Same Old, Same Old Example One: Buttigieg Implies America Was Never That Great.

Buttigieg attacked President Trump’s “Make America Great Again” campaign slogan at a rally on Monday, saying the “past he is promising to return us to was never as great as advertised.”

“Our current President targeted with a message saying that we could find greatness by just stopping the clock and turning it back and making America great again,” Buttigieg said at a campaign rally in South Carolina. “That past that he is promising the return us to was never as great as advertised, especially for marginalized Americans.”

Editor’s Note: If Buttigieg Means 1950s America, He’s Right:

Contrast the above with the employment, opportunity for minorities, and a booming economy under President Donald Trump, the America of yesteryear doesn’t look all that great after all.

We Now Return to Tony Katz, Already in Progress.

Katz:

“The key to Donald Trump’s success – particularly in those midwestern cities – was that he looked at the people and said ‘I see you.’
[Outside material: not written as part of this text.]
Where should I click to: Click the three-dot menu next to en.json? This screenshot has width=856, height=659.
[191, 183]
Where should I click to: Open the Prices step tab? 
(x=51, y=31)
The democrats called you racists and bigots and pay your fair share, and Donald Trump said, ‘I see you; I’m aware you exist.’”

Same Old, Same Old Example Two: Buttigieg Says Religion Shouldn’t be a Cudgel,’ Then Suggests God Wouldn’t be a Republican.

Fox News:

South Bend mayor and 2020 Democratic candidate Pete Buttigieg  said Tuesday he believed that religion shouldn’t be used as a political “cudgel,” but then immediately suggested that God wouldn’t be a Republican.
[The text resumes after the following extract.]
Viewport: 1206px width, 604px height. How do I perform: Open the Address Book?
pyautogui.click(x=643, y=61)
Buttigieg has often discussed his faith on the campaign trail, which NBC’s Craig Melvin mentioned during an interview that aired on “The Today Show” Tuesday.

“You also spend a fair amount of time talking about your faith… why?” Melvin asked.

“It’s important to me,” Buttigieg responded. “I think it’s also important that we stop seeing religion used as a kind of cudgel, as if God belonged to a political party. If he did, I can’t imagine it would be the one that sent the current president into the White House.”

WIBC host Tony Katz’s response to Buttigieg, the millennial theologian?

“He’s not a moderate; stop saying that he is. Listen to his words! We shouldn’t use religion as a cudgel. By the way, the Republicans are a Godless lot. This is not the best Indiana has to offer.”

Yes, South Bend Mayor Pete Buttigieg is no moderate; he’s a progressive with socialist leanings in millennial clothing.